## Instruction A
Could you reproduce the records from the line containing "Given: Click the Betreff value text" through the end of the records, inclusive, and only those lines?

## Passage given
■ ■ ■ ■ ■ ■ ■

About the interviewee:


Christoph is a senior executive with Finance and Sales experience across both financial services and infrastructure businesses. He has worked for publicly and privately-owned companies in Europe, Asia and North America - successfully leading small, medium-sized and large organizations for the last 25 years. Most recently, Christoph served for five years as CFO of Home Credit Group, the global consumer finance business of PPF Group, which operates across nine mature and emerging markets in Europe and Asia. Prior to that, he worked for two decades at General Electric (GE), spanning multiple different roles. From 2015 to 2017, he served as CFO of GE's global long-cycle project-focused hydro and renewable steam power business. Between 2012 to 2015, he co-led GE's global growth and operations enhancing activities as CFO of GE Europe, with a strong focus on wind energy developments. From 2004 to 2012, Christoph worked first as CFO and later on as Chief Sales Officer for GE Capital's banking business in the Czech and Slovak republics, after successfully having completed a five-year stint on GE‘s Corporate Audit Staff and the European Management Development Program of the company. Christoph holds an MA in Economics as well as an MA in Chinese Studies. His personal interests revolve around foreign and military policy, outdoor sports and piloting. He is a native of Dresden, married and has three children.

■ ■ ■ ■ ■ ■ ■

## Data listing

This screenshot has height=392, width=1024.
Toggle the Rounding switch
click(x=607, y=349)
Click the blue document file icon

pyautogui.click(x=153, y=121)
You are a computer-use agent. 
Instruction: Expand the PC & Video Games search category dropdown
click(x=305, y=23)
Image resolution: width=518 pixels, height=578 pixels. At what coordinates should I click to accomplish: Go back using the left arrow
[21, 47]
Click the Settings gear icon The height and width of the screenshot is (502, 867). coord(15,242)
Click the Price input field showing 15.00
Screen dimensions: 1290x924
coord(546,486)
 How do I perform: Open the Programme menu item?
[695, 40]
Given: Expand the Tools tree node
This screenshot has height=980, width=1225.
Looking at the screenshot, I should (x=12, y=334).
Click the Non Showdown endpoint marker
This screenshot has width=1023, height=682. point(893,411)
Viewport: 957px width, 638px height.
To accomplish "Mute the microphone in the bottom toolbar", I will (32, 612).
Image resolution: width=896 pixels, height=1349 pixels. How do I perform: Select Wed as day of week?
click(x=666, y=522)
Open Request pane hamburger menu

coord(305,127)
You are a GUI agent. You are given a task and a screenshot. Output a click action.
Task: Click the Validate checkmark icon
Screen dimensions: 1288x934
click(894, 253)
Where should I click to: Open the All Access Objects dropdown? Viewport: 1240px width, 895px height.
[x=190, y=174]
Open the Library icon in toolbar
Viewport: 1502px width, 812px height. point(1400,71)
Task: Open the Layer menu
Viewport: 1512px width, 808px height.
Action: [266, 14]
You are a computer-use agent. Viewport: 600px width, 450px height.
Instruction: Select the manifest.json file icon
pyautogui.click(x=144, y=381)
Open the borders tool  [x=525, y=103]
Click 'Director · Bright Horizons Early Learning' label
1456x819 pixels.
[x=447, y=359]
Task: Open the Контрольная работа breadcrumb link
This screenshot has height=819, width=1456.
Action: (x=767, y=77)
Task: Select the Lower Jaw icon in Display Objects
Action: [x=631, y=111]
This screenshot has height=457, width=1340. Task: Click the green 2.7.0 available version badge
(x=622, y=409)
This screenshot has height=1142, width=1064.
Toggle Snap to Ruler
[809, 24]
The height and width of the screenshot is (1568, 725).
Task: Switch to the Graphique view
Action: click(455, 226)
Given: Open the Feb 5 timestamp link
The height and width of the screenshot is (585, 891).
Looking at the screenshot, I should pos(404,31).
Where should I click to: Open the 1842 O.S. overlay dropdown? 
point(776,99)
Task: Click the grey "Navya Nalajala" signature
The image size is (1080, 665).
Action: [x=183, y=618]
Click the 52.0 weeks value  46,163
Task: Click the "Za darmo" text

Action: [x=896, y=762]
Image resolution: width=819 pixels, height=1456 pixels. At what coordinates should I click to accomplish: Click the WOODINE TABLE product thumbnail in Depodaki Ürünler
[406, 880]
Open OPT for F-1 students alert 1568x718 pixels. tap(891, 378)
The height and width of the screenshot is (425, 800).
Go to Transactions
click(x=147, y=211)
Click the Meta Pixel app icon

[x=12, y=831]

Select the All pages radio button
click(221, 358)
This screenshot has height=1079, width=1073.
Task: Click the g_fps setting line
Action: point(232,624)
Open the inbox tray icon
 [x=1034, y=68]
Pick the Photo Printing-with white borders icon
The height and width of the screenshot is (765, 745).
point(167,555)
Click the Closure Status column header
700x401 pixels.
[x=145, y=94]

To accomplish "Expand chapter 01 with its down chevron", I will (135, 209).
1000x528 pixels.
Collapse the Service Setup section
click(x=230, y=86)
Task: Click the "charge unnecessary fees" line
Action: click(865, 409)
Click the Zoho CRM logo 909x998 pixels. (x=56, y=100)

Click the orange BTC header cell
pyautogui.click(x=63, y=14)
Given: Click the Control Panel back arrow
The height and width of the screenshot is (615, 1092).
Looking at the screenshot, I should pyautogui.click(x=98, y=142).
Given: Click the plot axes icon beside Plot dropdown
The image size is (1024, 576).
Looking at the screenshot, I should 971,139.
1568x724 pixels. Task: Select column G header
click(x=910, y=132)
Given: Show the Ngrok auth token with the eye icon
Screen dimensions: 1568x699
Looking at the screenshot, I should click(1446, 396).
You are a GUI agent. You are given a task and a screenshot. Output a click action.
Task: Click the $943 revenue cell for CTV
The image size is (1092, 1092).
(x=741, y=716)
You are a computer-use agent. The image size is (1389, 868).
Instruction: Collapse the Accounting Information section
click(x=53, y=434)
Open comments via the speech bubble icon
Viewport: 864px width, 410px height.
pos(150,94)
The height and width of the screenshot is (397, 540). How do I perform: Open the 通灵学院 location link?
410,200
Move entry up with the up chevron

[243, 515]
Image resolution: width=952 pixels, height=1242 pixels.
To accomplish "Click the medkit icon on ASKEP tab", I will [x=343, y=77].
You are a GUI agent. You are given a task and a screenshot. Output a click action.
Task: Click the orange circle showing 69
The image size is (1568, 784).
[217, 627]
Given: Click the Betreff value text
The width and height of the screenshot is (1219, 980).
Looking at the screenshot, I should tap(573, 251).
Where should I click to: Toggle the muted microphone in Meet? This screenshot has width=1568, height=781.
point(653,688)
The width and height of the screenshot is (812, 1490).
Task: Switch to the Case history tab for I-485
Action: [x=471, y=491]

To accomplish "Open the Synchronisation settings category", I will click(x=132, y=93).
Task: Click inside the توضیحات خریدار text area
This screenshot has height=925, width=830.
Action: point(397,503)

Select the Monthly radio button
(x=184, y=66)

■ ■ ■ ■ ■ ■ ■

## Instruction B
Could you write out the whole executive profile above word for word?

## Written response A
Given: Click the Betreff value text
The width and height of the screenshot is (1219, 980).
Looking at the screenshot, I should tap(573, 251).
Where should I click to: Toggle the muted microphone in Meet? This screenshot has width=1568, height=781.
point(653,688)
The width and height of the screenshot is (812, 1490).
Task: Switch to the Case history tab for I-485
Action: [x=471, y=491]

To accomplish "Open the Synchronisation settings category", I will click(x=132, y=93).
Task: Click inside the توضیحات خریدار text area
This screenshot has height=925, width=830.
Action: point(397,503)

Select the Monthly radio button
(x=184, y=66)

## Written response B
About the interviewee:


Christoph is a senior executive with Finance and Sales experience across both financial services and infrastructure businesses. He has worked for publicly and privately-owned companies in Europe, Asia and North America - successfully leading small, medium-sized and large organizations for the last 25 years. Most recently, Christoph served for five years as CFO of Home Credit Group, the global consumer finance business of PPF Group, which operates across nine mature and emerging markets in Europe and Asia. Prior to that, he worked for two decades at General Electric (GE), spanning multiple different roles. From 2015 to 2017, he served as CFO of GE's global long-cycle project-focused hydro and renewable steam power business. Between 2012 to 2015, he co-led GE's global growth and operations enhancing activities as CFO of GE Europe, with a strong focus on wind energy developments. From 2004 to 2012, Christoph worked first as CFO and later on as Chief Sales Officer for GE Capital's banking business in the Czech and Slovak republics, after successfully having completed a five-year stint on GE‘s Corporate Audit Staff and the European Management Development Program of the company. Christoph holds an MA in Economics as well as an MA in Chinese Studies. His personal interests revolve around foreign and military policy, outdoor sports and piloting. He is a native of Dresden, married and has three children.